Las escaleras siempre deben revisarse visualmente antes de cada uso. Debido a una utilización inadecuada, las escaleras que fueron revisadas visualmente y que estaban bien para usar a la mañana pueden no estar bien por la tarde. Por ejemplo, si alguien se parara en uno de los soportes de una escalera que tiene peldaños apropiadamente dimensionados en la parte trasera, podrían dañarse los soportes y hacer que la escalera no sea segura para ser utilizada. Al realizar inspecciones visuales de las escaleras, algunas áreas clave para verificar son las siguientes:

  • Daño estructural
  • Rieles laterales partidos o doblados
  • Escalones y separadores faltantes o dañados
  • Grasa, suciedad u otros contaminantes que podrían provocar un resbalón o una caída

Al subir o bajar de una escalera, también es fundamental mantener 3 puntos de contacto en todo momento. Esto se puede lograr manteniendo dos manos y un pie o una mano y dos pies. Asegurarse de que los 3 puntos de contacto se mantengan en todo momento evitará cualquier posible desequilibrio en la escalera que podría resultar en una caída grave.
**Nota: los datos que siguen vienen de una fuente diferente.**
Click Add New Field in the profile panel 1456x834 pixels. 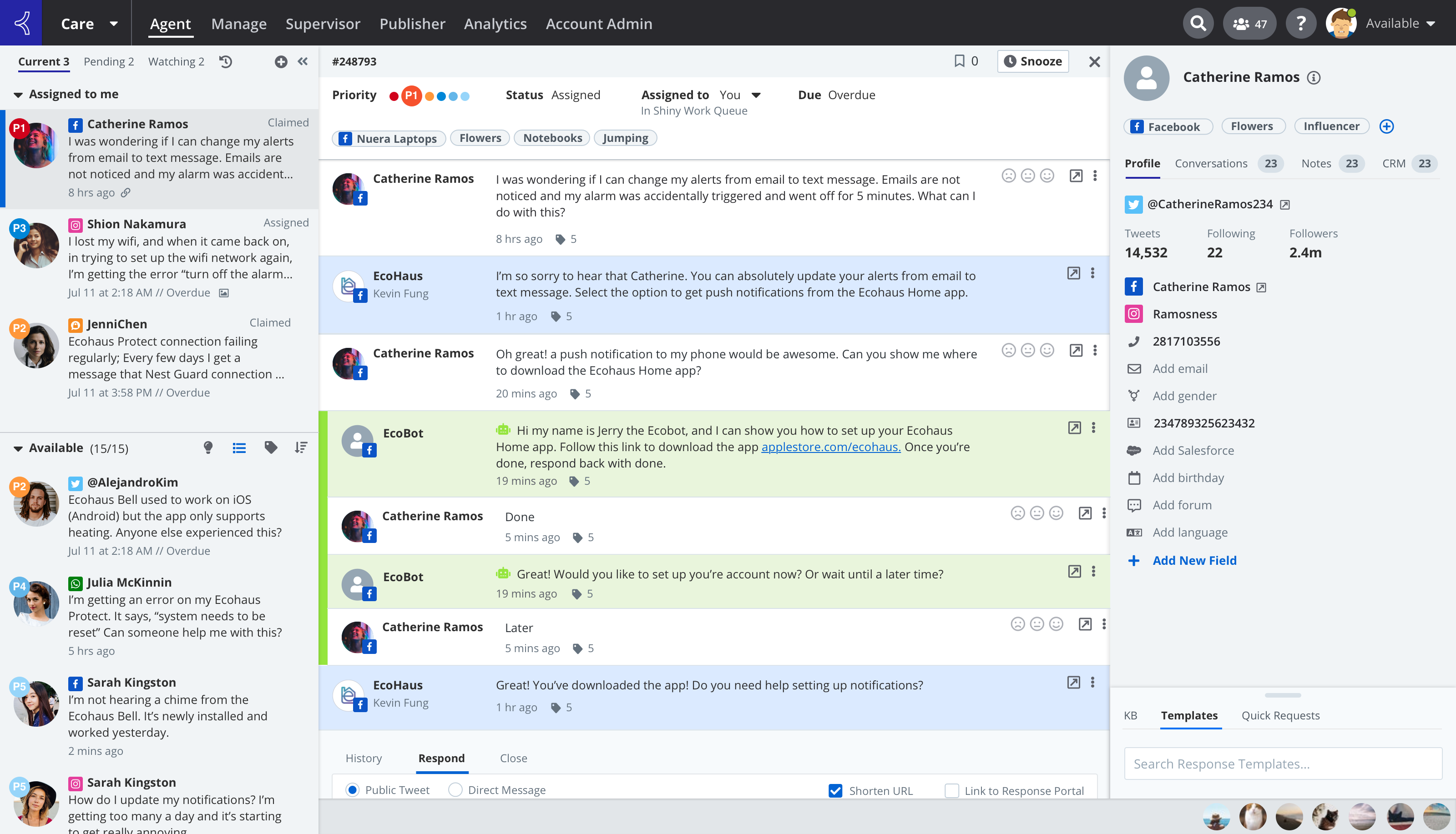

Es probable que las caídas desde escaleras hayan causado muchas de las 161 lesiones fatales que se informaron en el 2020. Incluso una caída desde una altura relativamente baja puede resultar mortal si una persona se golpea la cabeza o cae sobre un objeto afilado. Si los trabajadores mantienen los 3 puntos de contacto siempre que suban o bajen de una escalera, los ayudará a permanecer seguros y evitar convertirse en una estadística.
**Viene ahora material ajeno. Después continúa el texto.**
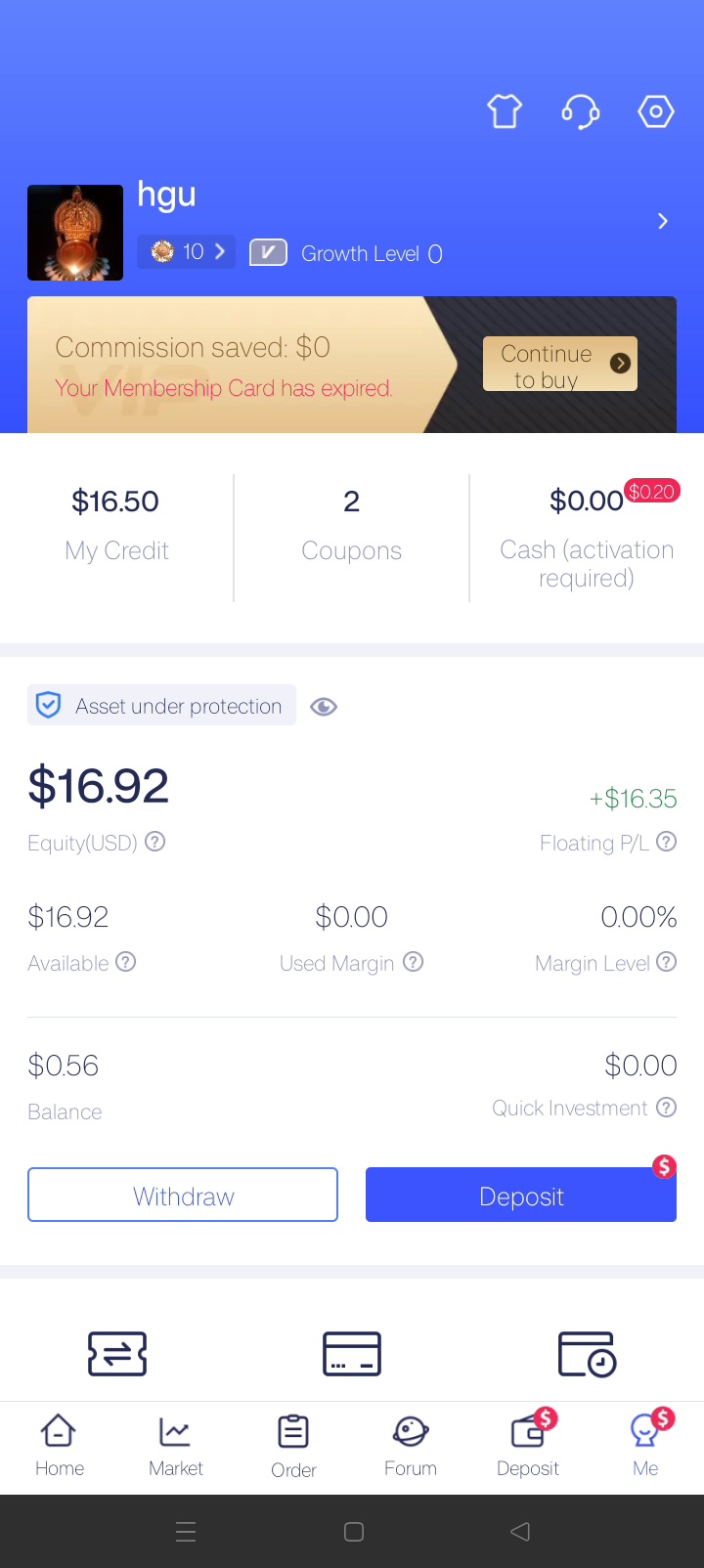
Task: Open the hexagon settings icon
Action: (656, 111)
La seguridad personal es así: personal. Decidir usar o no una escalera, junto con la forma de utilizarla mientras se trabaja, es una decisión personal. Para aquellos de nosotros que trabajamos en obras de construcción todos los días, las acciones de los demás que no podemos controlar ya ponen en riesgo nuestro bienestar y nuestras vidas. Entonces, ¿por qué no querríamos controlar las cosas que podemos para ayudar a mitigar cualquier riesgo adicional, como utilizar escaleras de manera segura? Está confirmado que la BLS lanzará un informe sobre lesiones en escaleras el próximo año y los siguientes, pero todos podemos desempeñar un papel clave para que esos números suban o bajen la escalera. Espero verlos a todos a salvo a nivel del suelo.

 

Consideración importante: Cualquier opinión expresada en esta columna (blog, artículo) es la opinión del autor y no representa necesariamente la posición oficial de la NFPA o sus Comités Técnicos. Además, este contenido no está diseñado ni se debería usar para proporcionar consultas o servicios profesionales.